Taurine is a sulfur-containing amino acid and known as semi-essential in mammals and is produced chiefly by the liver and kidney. It presents in different organs, including retina, brain, heart and placenta and demonstrates extensive physiological activities within the body. In the several disease models, it attenuates inflammation- and oxidative stress-mediated injuries. Taurine also modulates ER stress, Ca²⁺ homeostasis and neuronal activity at the molecular level as part of its broader roles. Different cellular processes such as energy metabolism, gene expression, osmosis and quality control of protein are regulated by taurine. In addition, taurine displays potential ameliorating effects against different neurological disorders such as neurodegenerative diseases, stroke, epilepsy and diabetic neuropathy and protects against injuries and toxicities of the nervous system. Several findings demonstrate its therapeutic role against neurodevelopmental disorders, including Angelman syndrome, Fragile X syndrome, sleep-wake disorders, neural tube defects and attention-deficit hyperactivity disorder. Considering current biopharmaceutical limitations, developing novel delivery approaches and new derivatives and precursors of taurine may be an attractive option for treating neurological disorders. Herein, we present an overview on the therapeutic potential of taurine against neurological disorders and highlight clinical studies and its molecular mechanistic roles. This article also addresses the neuropharmacological potential of taurine analogs.

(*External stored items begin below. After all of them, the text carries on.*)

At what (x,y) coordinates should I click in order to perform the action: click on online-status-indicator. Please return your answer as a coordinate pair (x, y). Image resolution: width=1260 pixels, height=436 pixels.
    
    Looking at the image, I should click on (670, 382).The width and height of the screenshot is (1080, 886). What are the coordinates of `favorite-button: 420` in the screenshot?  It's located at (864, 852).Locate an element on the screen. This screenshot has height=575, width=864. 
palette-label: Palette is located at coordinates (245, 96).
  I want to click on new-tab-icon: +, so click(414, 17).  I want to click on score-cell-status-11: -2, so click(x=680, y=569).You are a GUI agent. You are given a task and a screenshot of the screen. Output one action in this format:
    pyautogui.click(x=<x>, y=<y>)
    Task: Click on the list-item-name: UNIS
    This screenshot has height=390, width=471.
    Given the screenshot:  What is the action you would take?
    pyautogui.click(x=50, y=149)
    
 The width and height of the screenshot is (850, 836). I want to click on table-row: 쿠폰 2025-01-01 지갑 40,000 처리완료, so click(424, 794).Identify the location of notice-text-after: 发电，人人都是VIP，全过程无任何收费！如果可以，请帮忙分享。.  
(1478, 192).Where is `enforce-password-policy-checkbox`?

Keywords: Analogs; Clinical study and Neurological disorders; Molecular role; Taurine; Therapeutic.

Graphical abstract

Fig. 1

Neuroprotective effects of taurine against ER stress pathways. During ER stress, three types of ER membrane receptors (PERK, ATF6 and IRE1) located at the ER membrane are activated. Phosphorylated PERK converts eIF2α to phosphorylated eIF2α, which activates ATF4, which translocates to the nucleus and transcribes CHOP. ATF6 is converted to its active form, cleaved ATF6, which also transcribes CHOP. IRE1 is activated by phosphorylation and ultimately potentiates the expression of CHOP. Caspase-12, located on the outer surface of the ER membrane, is cleaved into its active form, which facilitates caspase cascade apoptosis. Taurine exerts neuroprotective effects by inhibiting the activation of PERK, ATF6, IRE1, and caspase-12.

Fig. 2

Taurine-mediated neuroprotection against glutamate-induced neuronal death. Taurine activated both ionotropic taurine receptor (iTauR) and metabotropic taurine receptor (mTauR). Upon binding with these receptors, activated iTauR inhibits the reverse mode of sodium/calcium exchangers, as well as inhibits voltage-gated calcium channels (VGCC), leads to decreased intracellular calcium. Activated mTauR also decreases IP3 production, which attenuates the release of calcium from the endoplasmic reticulum (ER). As a result, decreases in intracellular calcium inhibit calpain, which ultimately blocks the conformational changes of Bcl-2 and Bax. This inhibits activation of Bax homodimers that target the mitochondrion-mediated neuronal death cascade.

Fig. 3

Delivery prospects of taurine for targeting the blood-brain barrier and acting on target sites. This figure proposes that taurine prodrugs may be converted into taurine upon crossing the BBB. Taurine derivatives may be capable of producing action via crossing BBB either forming taurine or their own forms. Novel formulations may be capable of crossing the BBB due to their lipophilic nature and acting on the target site.